On Nov. 29—Billy Strayhorn’s 103rd birthday—the Library of Congress announced that it has acquired a collection of nearly 18,000 documents belonging to the composer, arranger, and pianist, who worked with Duke Ellington for nearly 30 years and wrote some of the most enduring compositions in jazz, including “Take the ‘A’ Train,” “Lush Life,” and “Chelsea Bridge.”
The collection includes original manuscripts for hundreds of songs, along with lyric sheets, scripts, financial papers, photographs, and contracts. There are also original scores for Strayhorn’s first musical, Fantastic Rhythm, and Jump for Joy, a 1941 musical co-written by Strayhorn and Ellington.
Since 1967, when Strayhorn died from esophageal cancer, the composer’s manuscripts have been in the possession of his family and not available to the general public. The acquisition by the Library of Congress will help ensure that Strayhorn’s work and legacy reaches a wider audience. His materials will be available in the Library of Congress’ Performing Arts Reading Room on Capitol Hill in Washington, D.C.

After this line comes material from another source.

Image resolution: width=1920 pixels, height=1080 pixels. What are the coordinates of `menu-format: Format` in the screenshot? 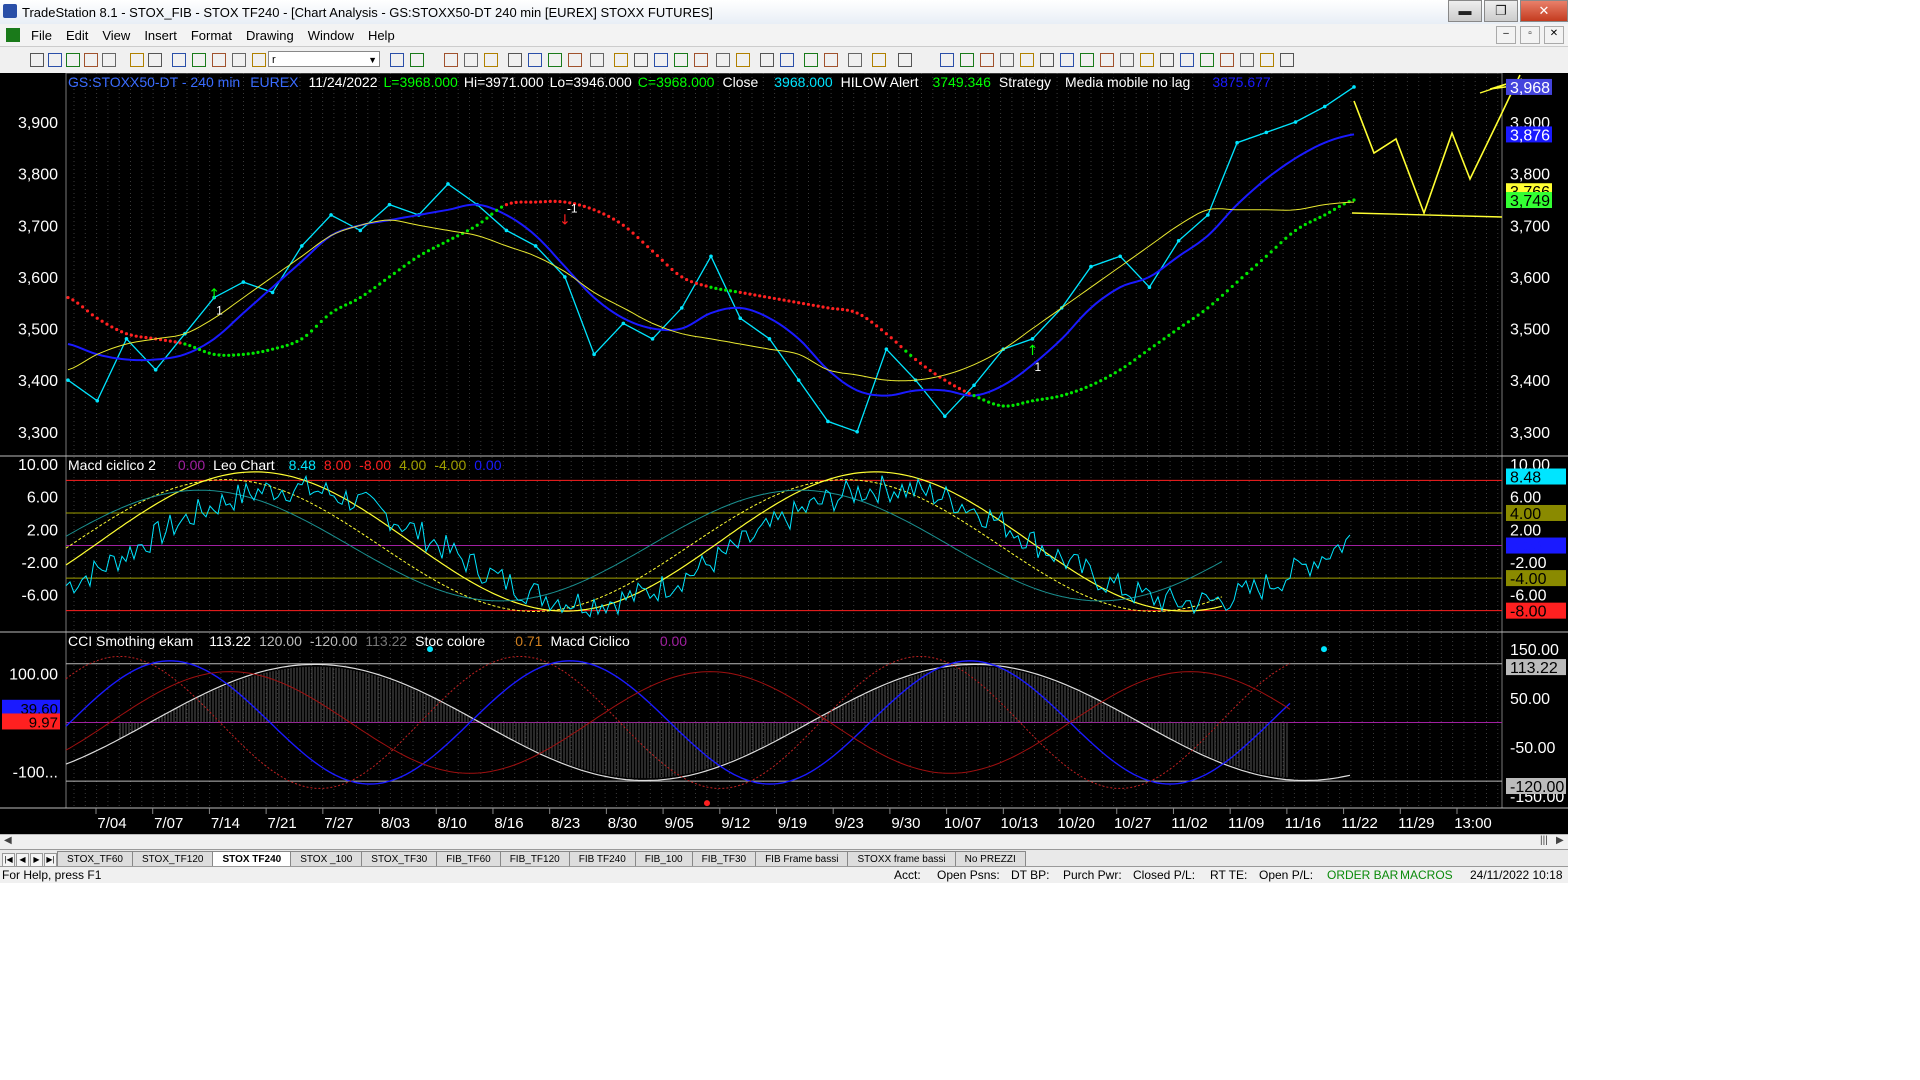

Born in Dayton, Ohio, on Nov. 29, 1915, Strayhorn was raised in Pittsburgh, where he studied classical music. He began working for Ellington in the late 1930s and operated in many ways as the bandleader’s secret weapon, penning some of his most memorable tunes. “It’s a wonderful thing, I mean, to bow after a Billy Strayhorn orchestration,” Ellington once said. “This is one of the things I do best.”

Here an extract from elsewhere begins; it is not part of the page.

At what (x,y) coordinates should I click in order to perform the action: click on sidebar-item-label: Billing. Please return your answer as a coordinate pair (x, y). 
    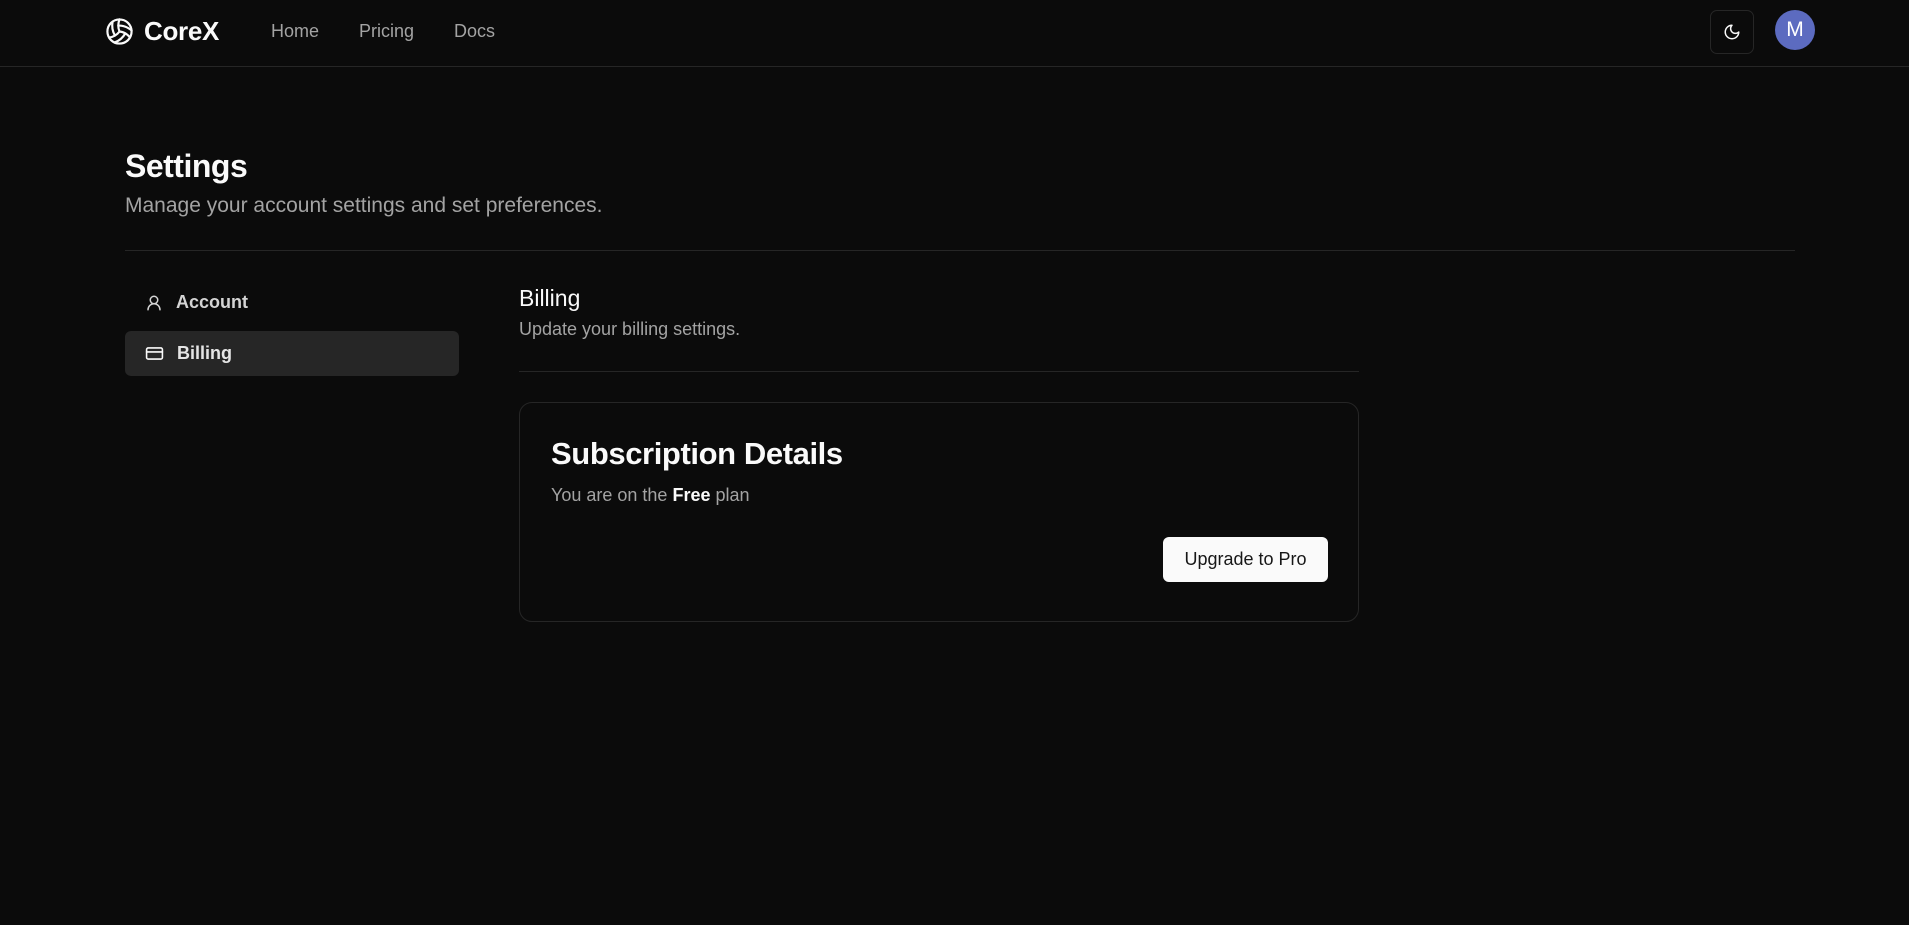
    Looking at the image, I should click on (204, 353).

“His contribution to American music since the 1940s has been enormous,” Larry Appelbaum, the Library of Congress Music Division’s jazz specialist, said in a press release.

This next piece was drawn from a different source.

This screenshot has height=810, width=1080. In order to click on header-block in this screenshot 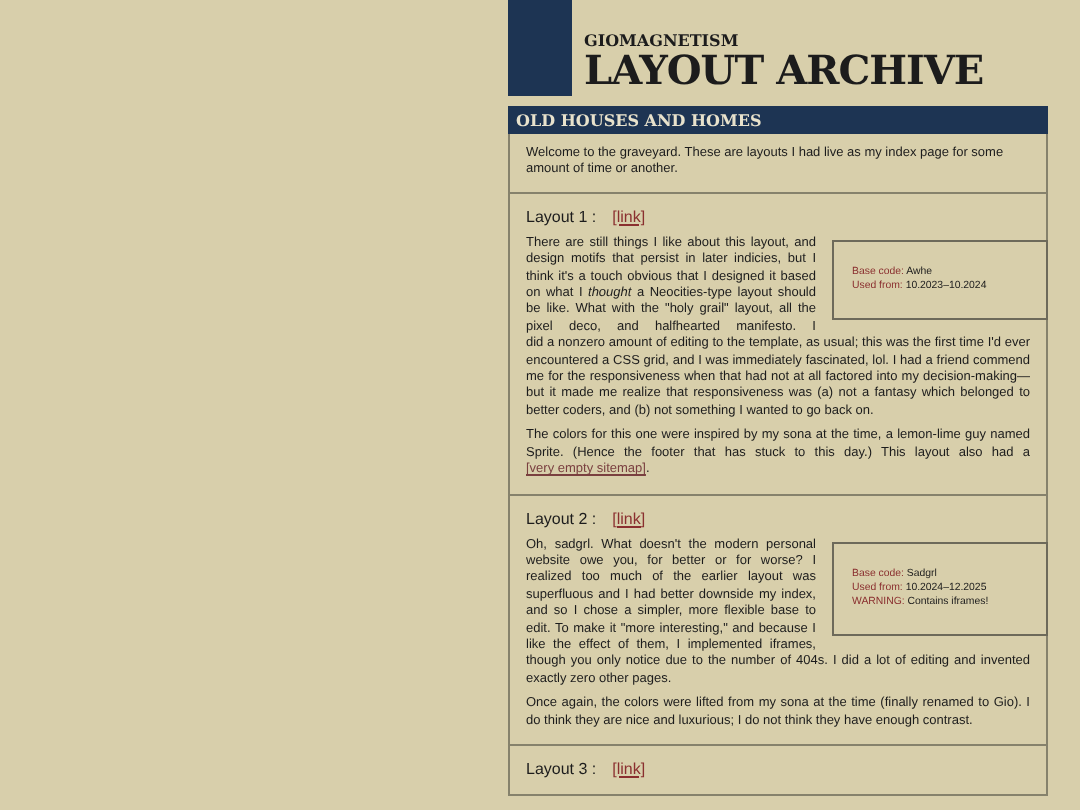, I will do `click(540, 48)`.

“The Billy Strayhorn Collection documents the creative work of a musical architect of the highest order who spent most of his adult years working behind the scenes in the shadow and employ of Duke Ellington,” Appelbaum added. “Unlike many other musical geniuses, Strayhorn did not seek the limelight or attention, but scholars, performers, composers and arrangers—for the first time in 50 years—will finally have full public access to someone who added greatly to the brilliance and beauty of 20th-century music.”